■ CONSEGNE
**A)** Riscrivi sotto forma di elenco il paragrafo della discussione che comincia con «Salve Vallery! Parlo bene russo». Conserva i fatti principali.
**B)** Nella discussione, secondo luway, dove va messa un'altra virgola se se ne mette una dopo «società»?

# in cui/nella quale/ dove



## vallery

Ciao a tutti! 
 
Quale la frase è più corretta ? 
 
La società, *in cui* il progresso supera di gran lunga i desideri degli uomini è destinata a scomparire.
 
La società, *nella quale*  il progresso supera di gran lunga i desideri degli uomini è destinata a scomparire.
 
La società, *dove * il progresso supera di gran lunga i desideri degli uomini è destinata a scomparire.
 
 
Vallery


----------



## marshall86_86

Ciao! "In cui" e "nella quale" sono decisamente meglio di "dove".


----------



## Necsus

Dipende. Perché la virgola dopo società? S'intende uno specifico tipo di società?


----------



## vallery

Grazie marshall86_86, grazie Necsus!

Dipende da cosa? Ah, la virgola... Eh, non so perché, in russo ci va, così l'ho messa anche qui. No, non intendo nessun tipo di società particolare, intendo la nostra società.


----------



## Necsus

Se non è una specifica società la virgola è giustificata. E anch'io escluderei _dove_.


----------



## Lituano

Salve Vallery! Parlo bene russo e capisco bene perché vuoi usare l`avverbio "dove" però in italiano "dove" ha un significato diverso da quello russo e cioè: dove avv. - serve a domandare o a determinare un luogo. Non penso che una società sia un luogo... Quindi mi pare che la frase "La società dove..."  non sia corretta. Cordiali saluti dalla Lituania!


----------



## luway

Ciao!

Riguardo alla virgola: se la vuoi mettere dopo 'società', direi che poi la devi mettere anche prima di 'è', così soggetto e verbo non vengono separati


----------



## VogaVenessian

luway said:


> Ciao!
> 
> Riguardo alla virgola: se la vuoi mettere dopo 'società', direi che poi la devi mettere anche prima di 'è', così soggetto e verbo non vengono separati


Hai stramaledettamente ragione! E - per quanto so di russo - la devono mettere anche i russi!


----------



## vallery

Lituano said:


> Salve Vallery! Parlo bene russo e capisco bene perché vuoi usare l`avverbio "dove" però in italiano "dove" ha un significato diverso da quello russo e cioè: dove avv. - serve a domandare o a determinare un luogo. Non penso che una società sia un luogo... Quindi mi pare che la frase "La società dove..." non sia corretta. Cordiali saluti dalla Lituania!


Ciao Lituano! Sì, hai ragione, _*dove*_ l'ho messo apposta per l'ultimo, giusto per ulteriori consigli. Saluti dall'Italia!



luway said:


> Ciao!
> 
> Riguardo alla virgola: se la vuoi mettere dopo 'società', direi che poi la devi mettere anche prima di 'è', così soggetto e verbo non vengono separati



Ciao luway! Volevo metterla anch'io prima di *è, *lo giuro, è solo che io tendo a mettere troppe virgole, parlo in generale, e a volte le ometto volutamente. 



VogaVenessian said:


> Hai stramaledettamente ragione! E - per quanto so di russo - la devono mettere anche i russi!



Ciao VogaVenessian! 

_E*,* per quanto so di russo*,* la devono mettere anche i russi! _
I russi avrebbero messo le virgole.


----------



## blurrs

vallery said:


> "_E*,* per quanto so di russo*,* la devono mettere anche i russi!" _
> I russi avrebbero messo le virgole.

■ SEZIONE DATI
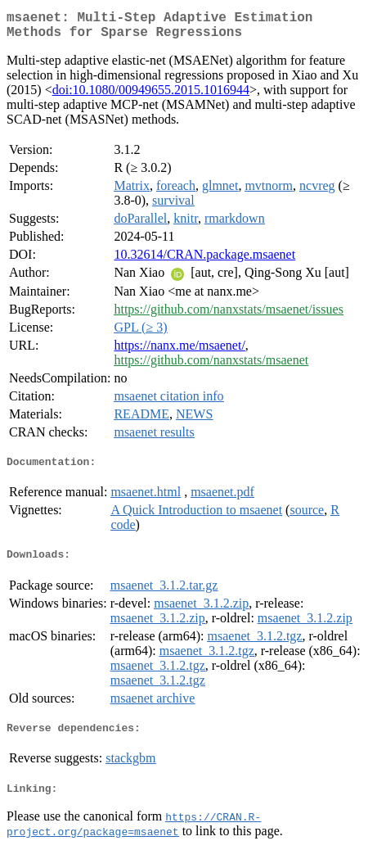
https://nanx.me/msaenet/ (179, 351)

■ RISPOSTE COMPLETE
**A)**
- Chi scrive parla bene il russo e capisce perché si voglia usare l'avverbio «dove».
- In italiano «dove» ha un significato diverso da quello russo: serve a domandare o a determinare un luogo.
- Secondo chi scrive, una società non è un luogo.
- Per questo la frase «La società dove...» non gli pare corretta.

**B)** Anche prima di «è», così il soggetto e il verbo non vengono separati.